(Saved data entries)
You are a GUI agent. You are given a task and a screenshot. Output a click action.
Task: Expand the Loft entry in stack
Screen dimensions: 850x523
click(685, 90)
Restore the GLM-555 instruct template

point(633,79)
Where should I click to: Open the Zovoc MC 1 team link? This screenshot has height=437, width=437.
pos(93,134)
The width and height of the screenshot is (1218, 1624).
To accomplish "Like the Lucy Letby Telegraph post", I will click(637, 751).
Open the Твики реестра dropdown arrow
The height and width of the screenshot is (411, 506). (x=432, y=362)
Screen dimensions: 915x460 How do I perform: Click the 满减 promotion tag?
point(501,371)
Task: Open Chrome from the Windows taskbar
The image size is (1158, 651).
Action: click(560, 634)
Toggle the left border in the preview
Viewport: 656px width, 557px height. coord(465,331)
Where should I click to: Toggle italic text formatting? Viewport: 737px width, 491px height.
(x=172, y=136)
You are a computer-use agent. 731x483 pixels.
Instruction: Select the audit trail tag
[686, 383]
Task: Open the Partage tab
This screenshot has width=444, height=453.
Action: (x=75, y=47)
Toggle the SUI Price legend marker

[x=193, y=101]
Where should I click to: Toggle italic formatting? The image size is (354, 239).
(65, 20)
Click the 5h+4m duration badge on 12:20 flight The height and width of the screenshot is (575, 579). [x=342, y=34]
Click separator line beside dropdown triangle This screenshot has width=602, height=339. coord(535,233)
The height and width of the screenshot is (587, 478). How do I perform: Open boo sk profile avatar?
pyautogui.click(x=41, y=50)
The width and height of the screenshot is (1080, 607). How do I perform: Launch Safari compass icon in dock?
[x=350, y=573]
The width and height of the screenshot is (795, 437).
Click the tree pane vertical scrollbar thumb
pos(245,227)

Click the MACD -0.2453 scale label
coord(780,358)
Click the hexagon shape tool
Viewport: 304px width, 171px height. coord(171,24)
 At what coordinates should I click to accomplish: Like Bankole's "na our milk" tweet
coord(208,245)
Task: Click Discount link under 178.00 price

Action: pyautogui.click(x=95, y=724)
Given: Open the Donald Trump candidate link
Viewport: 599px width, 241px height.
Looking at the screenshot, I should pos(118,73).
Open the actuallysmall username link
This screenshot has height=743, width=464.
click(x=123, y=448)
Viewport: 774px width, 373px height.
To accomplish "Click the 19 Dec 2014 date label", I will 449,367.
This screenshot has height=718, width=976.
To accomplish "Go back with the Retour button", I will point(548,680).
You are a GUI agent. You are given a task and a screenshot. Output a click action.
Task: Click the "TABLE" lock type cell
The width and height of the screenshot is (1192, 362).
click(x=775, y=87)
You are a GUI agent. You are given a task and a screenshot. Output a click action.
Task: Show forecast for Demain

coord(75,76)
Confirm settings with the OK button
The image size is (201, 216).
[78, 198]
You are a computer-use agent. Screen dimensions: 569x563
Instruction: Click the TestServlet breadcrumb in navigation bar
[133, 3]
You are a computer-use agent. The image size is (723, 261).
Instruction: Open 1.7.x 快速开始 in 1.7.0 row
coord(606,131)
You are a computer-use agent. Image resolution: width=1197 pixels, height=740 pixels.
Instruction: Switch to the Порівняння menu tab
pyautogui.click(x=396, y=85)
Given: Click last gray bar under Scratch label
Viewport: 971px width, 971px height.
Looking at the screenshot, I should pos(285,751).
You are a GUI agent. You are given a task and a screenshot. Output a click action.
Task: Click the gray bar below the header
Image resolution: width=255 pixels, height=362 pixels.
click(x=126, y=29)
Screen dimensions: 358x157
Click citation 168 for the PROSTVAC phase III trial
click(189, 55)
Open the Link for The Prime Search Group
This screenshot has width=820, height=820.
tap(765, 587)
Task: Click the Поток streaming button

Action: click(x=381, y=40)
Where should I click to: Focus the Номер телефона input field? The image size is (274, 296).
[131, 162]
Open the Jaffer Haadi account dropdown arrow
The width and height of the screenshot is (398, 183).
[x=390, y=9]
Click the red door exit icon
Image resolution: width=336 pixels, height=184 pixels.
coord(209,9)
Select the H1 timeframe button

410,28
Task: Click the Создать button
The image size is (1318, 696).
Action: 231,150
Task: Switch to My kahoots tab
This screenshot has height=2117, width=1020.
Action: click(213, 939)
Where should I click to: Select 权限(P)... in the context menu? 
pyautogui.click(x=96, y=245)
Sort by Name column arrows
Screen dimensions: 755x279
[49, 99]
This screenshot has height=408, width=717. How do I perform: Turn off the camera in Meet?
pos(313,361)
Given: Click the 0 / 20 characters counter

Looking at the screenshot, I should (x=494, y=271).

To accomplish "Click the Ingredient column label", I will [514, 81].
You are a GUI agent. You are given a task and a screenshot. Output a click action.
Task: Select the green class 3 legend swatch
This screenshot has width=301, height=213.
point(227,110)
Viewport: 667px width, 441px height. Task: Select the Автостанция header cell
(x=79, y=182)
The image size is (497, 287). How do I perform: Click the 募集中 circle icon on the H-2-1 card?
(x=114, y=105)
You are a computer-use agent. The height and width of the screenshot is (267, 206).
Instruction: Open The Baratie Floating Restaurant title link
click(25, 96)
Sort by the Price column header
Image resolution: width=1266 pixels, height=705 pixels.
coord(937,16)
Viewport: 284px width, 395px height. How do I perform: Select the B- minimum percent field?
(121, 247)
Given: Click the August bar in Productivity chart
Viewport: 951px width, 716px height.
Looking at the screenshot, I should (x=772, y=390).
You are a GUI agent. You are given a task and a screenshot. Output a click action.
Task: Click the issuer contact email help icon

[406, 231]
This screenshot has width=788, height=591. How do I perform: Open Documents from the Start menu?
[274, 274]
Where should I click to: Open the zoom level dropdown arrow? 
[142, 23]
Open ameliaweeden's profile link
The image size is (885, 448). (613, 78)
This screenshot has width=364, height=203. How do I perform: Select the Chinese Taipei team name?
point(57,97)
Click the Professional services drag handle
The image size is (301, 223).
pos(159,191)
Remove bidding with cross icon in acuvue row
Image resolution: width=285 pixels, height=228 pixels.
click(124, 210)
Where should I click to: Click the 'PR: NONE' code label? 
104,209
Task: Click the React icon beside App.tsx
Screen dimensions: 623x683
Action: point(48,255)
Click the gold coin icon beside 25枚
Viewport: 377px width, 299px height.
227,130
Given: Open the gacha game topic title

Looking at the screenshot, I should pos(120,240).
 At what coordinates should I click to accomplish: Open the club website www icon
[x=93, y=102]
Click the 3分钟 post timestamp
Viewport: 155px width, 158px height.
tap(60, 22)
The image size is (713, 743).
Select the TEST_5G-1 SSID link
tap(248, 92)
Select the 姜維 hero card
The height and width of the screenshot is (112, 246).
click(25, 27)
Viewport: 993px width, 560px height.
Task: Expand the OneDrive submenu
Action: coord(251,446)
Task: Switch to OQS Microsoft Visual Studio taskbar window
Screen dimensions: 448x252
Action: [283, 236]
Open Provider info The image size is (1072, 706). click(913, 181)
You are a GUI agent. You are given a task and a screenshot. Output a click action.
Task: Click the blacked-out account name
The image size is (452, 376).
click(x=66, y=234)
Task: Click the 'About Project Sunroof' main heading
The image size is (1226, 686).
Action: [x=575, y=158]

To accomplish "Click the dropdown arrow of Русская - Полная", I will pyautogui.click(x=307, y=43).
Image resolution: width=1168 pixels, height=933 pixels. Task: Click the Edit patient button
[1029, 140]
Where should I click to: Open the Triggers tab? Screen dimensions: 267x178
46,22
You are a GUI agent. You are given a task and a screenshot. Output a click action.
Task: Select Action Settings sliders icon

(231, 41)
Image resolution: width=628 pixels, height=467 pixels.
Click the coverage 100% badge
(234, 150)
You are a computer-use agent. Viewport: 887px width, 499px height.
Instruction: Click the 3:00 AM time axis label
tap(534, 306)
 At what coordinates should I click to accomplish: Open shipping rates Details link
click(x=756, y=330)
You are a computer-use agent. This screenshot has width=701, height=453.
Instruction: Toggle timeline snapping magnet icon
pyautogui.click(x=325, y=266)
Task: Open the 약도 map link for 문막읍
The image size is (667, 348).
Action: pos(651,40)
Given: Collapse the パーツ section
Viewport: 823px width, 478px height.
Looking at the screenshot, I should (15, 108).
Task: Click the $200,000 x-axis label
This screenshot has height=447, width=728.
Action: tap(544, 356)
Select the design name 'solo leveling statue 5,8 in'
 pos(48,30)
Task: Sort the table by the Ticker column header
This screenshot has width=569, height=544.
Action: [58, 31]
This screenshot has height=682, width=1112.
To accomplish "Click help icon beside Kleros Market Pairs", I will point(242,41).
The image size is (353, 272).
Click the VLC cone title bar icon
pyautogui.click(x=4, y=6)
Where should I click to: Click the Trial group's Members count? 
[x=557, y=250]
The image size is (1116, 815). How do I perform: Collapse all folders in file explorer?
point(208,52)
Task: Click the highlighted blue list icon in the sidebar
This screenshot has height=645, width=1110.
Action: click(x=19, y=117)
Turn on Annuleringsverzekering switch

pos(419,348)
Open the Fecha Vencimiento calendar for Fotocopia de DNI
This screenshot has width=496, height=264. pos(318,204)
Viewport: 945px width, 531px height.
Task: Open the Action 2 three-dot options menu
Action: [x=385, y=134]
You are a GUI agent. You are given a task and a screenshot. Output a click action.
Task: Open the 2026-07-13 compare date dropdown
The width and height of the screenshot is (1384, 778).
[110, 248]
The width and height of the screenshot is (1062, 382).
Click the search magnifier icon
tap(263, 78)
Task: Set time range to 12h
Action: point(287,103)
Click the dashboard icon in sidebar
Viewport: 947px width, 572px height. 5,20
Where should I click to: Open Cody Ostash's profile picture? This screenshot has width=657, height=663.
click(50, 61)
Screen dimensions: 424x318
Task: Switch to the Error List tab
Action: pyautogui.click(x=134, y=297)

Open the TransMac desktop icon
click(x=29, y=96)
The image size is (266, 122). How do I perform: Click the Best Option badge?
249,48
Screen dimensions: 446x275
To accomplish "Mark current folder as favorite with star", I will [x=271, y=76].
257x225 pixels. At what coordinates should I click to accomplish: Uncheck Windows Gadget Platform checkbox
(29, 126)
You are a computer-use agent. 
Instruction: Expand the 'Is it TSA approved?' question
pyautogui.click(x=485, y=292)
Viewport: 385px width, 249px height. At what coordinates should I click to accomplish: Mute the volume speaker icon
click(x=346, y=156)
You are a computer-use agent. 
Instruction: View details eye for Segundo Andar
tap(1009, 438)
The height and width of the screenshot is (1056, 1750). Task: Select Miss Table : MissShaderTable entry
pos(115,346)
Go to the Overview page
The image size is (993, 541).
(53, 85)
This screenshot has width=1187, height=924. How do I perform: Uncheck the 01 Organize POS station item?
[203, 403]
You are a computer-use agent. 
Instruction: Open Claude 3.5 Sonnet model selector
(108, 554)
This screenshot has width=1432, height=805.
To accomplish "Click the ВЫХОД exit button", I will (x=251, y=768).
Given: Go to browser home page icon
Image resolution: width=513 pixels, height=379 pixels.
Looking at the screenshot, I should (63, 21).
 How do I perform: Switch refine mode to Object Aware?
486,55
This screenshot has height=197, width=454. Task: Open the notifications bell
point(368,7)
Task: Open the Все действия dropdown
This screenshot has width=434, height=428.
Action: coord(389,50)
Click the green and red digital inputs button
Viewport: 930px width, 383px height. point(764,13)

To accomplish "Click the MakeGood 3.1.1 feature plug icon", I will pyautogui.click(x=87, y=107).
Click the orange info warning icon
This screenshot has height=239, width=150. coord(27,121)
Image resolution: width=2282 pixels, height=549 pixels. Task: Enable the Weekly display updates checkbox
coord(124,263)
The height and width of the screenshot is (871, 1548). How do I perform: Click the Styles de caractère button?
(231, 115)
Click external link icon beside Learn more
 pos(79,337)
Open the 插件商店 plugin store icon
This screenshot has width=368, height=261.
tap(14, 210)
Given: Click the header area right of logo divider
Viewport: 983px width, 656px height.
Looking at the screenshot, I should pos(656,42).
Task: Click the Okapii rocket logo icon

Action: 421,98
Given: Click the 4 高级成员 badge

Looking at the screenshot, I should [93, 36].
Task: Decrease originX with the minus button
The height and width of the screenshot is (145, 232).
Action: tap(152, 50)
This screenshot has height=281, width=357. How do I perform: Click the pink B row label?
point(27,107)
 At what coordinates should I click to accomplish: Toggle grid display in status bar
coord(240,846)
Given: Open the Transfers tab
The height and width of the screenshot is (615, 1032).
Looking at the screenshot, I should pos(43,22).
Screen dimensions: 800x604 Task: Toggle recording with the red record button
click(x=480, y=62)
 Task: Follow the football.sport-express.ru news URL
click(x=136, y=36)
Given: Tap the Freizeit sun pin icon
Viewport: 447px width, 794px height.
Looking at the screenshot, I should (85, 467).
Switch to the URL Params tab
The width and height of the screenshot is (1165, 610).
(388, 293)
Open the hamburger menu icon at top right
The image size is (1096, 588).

What you should do » State only how many lines above contain "taskbar".

Task output » 2